The amazing Jura ENA 8 coffee machine is affordable and makes a delicious blend

The tagline for the Jura ENA 8 coffee machine is “small, stunning, and simple” and that about sums up my experience — with a few little caveats.

I’ve been a fan of all Jura machines for some time, mostly because the coffee tastes similar to or even better than what you will find at a coffee shop. Several high-end machines from Jura have a high capacity for water and beans, so they are really commercial grade.

At $1,699, the ENA 8 is different — it is made for people who don’t need a high capacity machine for an office or a big family of coffee drinkers, but still want to have that coffee-shop taste and speed of brewing.
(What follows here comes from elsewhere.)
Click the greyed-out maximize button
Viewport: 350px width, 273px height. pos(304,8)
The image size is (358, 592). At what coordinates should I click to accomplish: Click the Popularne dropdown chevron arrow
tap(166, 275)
I can’t remember testing a coffee machine by Jura that was this low in price, and yet has all the features I love. Namely, the machine can grind and brew quickly, and the method of pulse extraction to make your fine cup is quick and efficient. (Essentially, the hot water is pulsed quickly and evenly through the ground coffee to make a smooth and delicious blend.)

Saying $1,700 is affordable might seem like a stretch, but the reality is that this is a price point where you will want to start at if you are after a brew that tastes like a restaurant or Starbucks. There’s just no way to do a shortcut on that. 

The Jura ENA 8 has all the features I’d expect, minus the high capacity that I’ll go over in a moment. You can select one of several options to brew an espresso, light roast, or a cup of hot water for tea. The bean capacity is 4.4-ounces and for water it’s 37-ounces.

Like many Jura coffee machines, you can use the app to configure the machine, although the Wi-Fi option for this machine is an add-on. I found the water tank to be easy to lift off of the machine and fill, and there’s some ridges along the outside to make sure you have a good grip. As with all Jura machines, the real test is how the coffee tastes, and it is wonderful. I could customize the strength of my coffee easily, although with my bigger fingers I found it had to tap a little more precisely than usual. (My wife had no problems tapping.)

Now, about the capacities. I feel it is a good compromise, because with the lower price the coffee is just as tasty as ever. It just means you will have to fill the water tank a bit more often, and refill the beans. Ironically, that is also an advantage — with a smaller bean capacity, you can experiment with different blends when you refill. I found I had to empty the grounds more often as well, but each time I was doing that, I thought — but the price for the machine is fair.

That means the decision is all about convenience, not quality. I loved the taste of the coffee. At times, I missed having a higher capacity. (Some Jura machines like the X8 even let you connect to a water supply so you don’t ever have to fill the water tank.) Another great perk of the smaller capacity is that the overall machine is smaller and fits under a kitchen cabinet or nook. It’s light enough to transport to another area of your home on a whim as well, such as a den by the TV.

Overall, the ENA 8 is a favorite pick of mine. Knowing the lower cost means a few less conveniences, but in the end, it’s all about the coffee, right?